Objectives:We aimed to measure the consistency of driver fitness counseling among epileptologists in Canada, and to determine whether inconsistencies between national guidelines are associated with greater variability in counseling instructions.
Methods:We surveyed 35 epileptologists in Canada (response rate 71%) using a questionnaire that explored physicians’ philosophies about driver fitness assessments and counseling practices of seizure patients in common clinical scenarios. Of the nine scenarios, CCMTA and CMA recommendations were concordant for only two. Cumulative agreement for all scenarios was calculated using Kappa statistic. Agreement for concordant (two) vs. discordant (seven) scenarios were split at the median and analyzed using the Wilcoxon signed rank sum test.
Results:Overall the agreement between respondents for the clinical scenarios was not acceptable (Kappa=0.28).
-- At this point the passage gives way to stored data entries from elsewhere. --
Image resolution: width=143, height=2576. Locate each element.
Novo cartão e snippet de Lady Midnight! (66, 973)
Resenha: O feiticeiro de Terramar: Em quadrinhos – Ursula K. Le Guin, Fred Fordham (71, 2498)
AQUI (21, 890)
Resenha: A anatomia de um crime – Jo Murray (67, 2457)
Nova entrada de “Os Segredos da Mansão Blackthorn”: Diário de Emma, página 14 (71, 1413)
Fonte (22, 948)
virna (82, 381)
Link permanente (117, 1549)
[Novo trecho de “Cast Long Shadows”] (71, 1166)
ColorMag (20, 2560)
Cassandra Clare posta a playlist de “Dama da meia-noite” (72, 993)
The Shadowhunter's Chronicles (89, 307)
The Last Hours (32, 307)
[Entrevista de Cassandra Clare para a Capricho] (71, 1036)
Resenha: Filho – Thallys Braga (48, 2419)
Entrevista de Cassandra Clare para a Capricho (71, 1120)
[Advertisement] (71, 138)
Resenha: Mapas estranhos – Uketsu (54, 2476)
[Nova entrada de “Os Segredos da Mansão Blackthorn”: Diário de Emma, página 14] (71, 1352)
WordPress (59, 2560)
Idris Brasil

For the two scenarios where CMa and CCMta guidelines were concordant, specialists had high levels of agreement with recommendations (89% each). A majority of specialists disagreed with CMa recommendations in three of seven discordant scenarios. The lack of consistency in respondents’ agreement attained statistical significance (p<0.001).
Conclusions:Canadian epileptologists have variable counseling practices about driving, and this may be attributable to inconsistencies between CMa and CCMta medical fitness guidelines. This study highlights the need to harmonize driving recommendations in order to prevent physician and patient confusion about driving fitness in Canada.